I look up towards the door, half expecting to see Mary there again, but it’s only a pair of helpers. I let out a small whimper. “Are they going to take me away?” I whisper.
“No, they won’t. You haven’t done anything wrong.” I feel her move behind me and the men back off, moving down the corridor. When their footsteps are out of earshot, Doctor Linda helps me to my bed and sits down beside me. “Now,” she starts, “what happened, Rosy? This isn’t like you.”
“I heard someone knocking at my door. And I’ve never heard things that weren’t there. So I looked out there and I saw Mary. She was all covered in blood and she wrote something on the window…” I stop, unsure if I should tell Linda. I’m unsure as to why I’m unsure about telling her; after all, I trust Doctor Linda with my life. But something inside of me holds my tongue.
“What did she write, Rose?”
I blink a few times and her face and the bloodied RUN flash across my vision again before I squeak out, “My name. Rose. Just that. Then I screamed and dropped the curtain and she was gone.”
Doctor Linda pushes a strand of my black hair behind my ear and says, “Okay. Well, she wasn’t there. You know that. She couldn’t have hurt you. Now we have a couple options. First, we go down to Doctor Marcus’s home right now and tell him or we do it tomorrow. Which would you like?”

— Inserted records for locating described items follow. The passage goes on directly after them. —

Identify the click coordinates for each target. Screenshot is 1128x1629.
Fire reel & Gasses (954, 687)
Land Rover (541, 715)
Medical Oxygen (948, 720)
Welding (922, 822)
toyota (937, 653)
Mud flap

“Why do we have to tell him?” I whine. Kids who visit Doctor Marcus don’t usually come back.
“Your condition has worsened. Your symptoms have changed. He needs to be alerted of this.” Her voice is soothing yet firm.
I twist my fingers together in my lap. “Can’t you tell him? Alone?” My eyes drop to the floor. “He scares me.” Doctor Linda sighs.
“Fine. I’ll tell him tomorrow. But if he asks to see you, you have to promise to come without arguing.” I nod reluctantly. “Now the only question is what to do with you now… Do you want to stay here alone?”
No. “Yeah. I’m fine, I promise.” Doctor Linda pats my back.
“Okay. Try to relax a little bit. I’m just down the hall, as usual.” With that, she leaves. It’s really weird that anyone came for me. There’s usually a lot of screaming here, both at night and during the day. They typically just ignore it because it’s too much work to go around to everyone crying and screaming in the night to calm them.
I think it’s because this was my first Nighttime Reaction, as they call it on their doctor hand outs and slips.